Janne Klerk, Die Halbinsel Østerfed. Hafen von Bisserup, 2008

 

 

Dänische Küstenlandschaften

gesehen von der Fotografin Janne Klerk

19. Mai – 27. August 2017

 

 

Die dänische Küste kann von jedermann besucht und betrachtet werden, aber jeder wird etwas anderes sehen. Sehen ist nicht einfach passiv, sondern eine menschliche Fähigkeit, die entwickelt werden kann, und für Janne Klerk ist sie die Basis ihrer fotografischen Arbeit.

 

Janne Klerk hat die dänische Landschaft viele Jahre lang und für zahlreiche Projekte fotografiert. Für diese Sonderausstellung wurden mehr als 40 Fotografien ausgewählt, welche die Landschaft an den Küsten in den Mittelpunkt stellen: Von der offenen, wilden Nordsee zu den geschützten Küsten und Fjorden – und von den weiten, ununterbrochenen Panoramen über Land und Meer zu den Steilhängen, u. a. den Kreidefelsen von Møn und den Steilküsten von Stevns. Unter den Fotografien sind schwere Winterhimmel über frostigem Wasser in gedämpften Erdfarben, und es gibt klare Herbstkontraste in Blau- und Goldtönen.

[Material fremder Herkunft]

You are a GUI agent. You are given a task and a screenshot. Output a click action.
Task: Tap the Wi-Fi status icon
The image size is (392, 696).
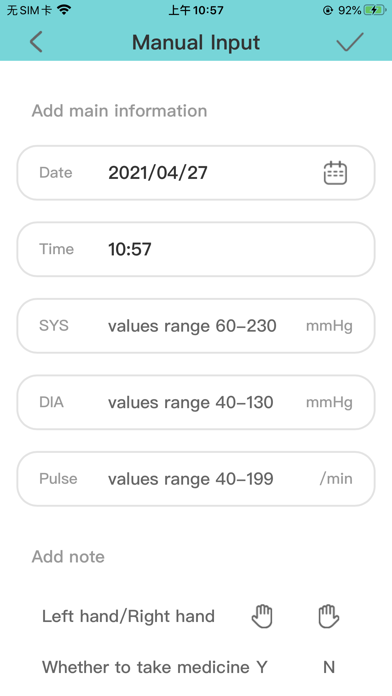coord(64,10)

Es sind aber auch milde Fjordlandschaften mit grünem Gras und stillem Wasser zu sehen. Es sind Momentaufnehmen – im Morgenlicht, im Abenddunst oder in dem Augenblick, in dem sich am Himmel treibende Wolken im Wasser spiegelten. Für Janne Klerk ist das Leben in der Natur besonders wichtig, und ihre Anwesenheit in der Natur und ihr Leben mit der Natur vermittelt sie in Fotografien, die vielleicht deshalb besonders gegenwärtig wirken – mehr empfunden als gesehen.

 

Die lange Küste Dänemarks bietet eine reiche Vielfalt an Landschaftstypen, und zu der Größe der häufig großformatigen Exponate dieser Ausstellung sagt Janne Klerk:

 

Es ist, als ob man selbst dort stände. Man kann beinahe in das Bild hinein gehen;

fühlen, selbst dort zu sein – mitten im Motiv.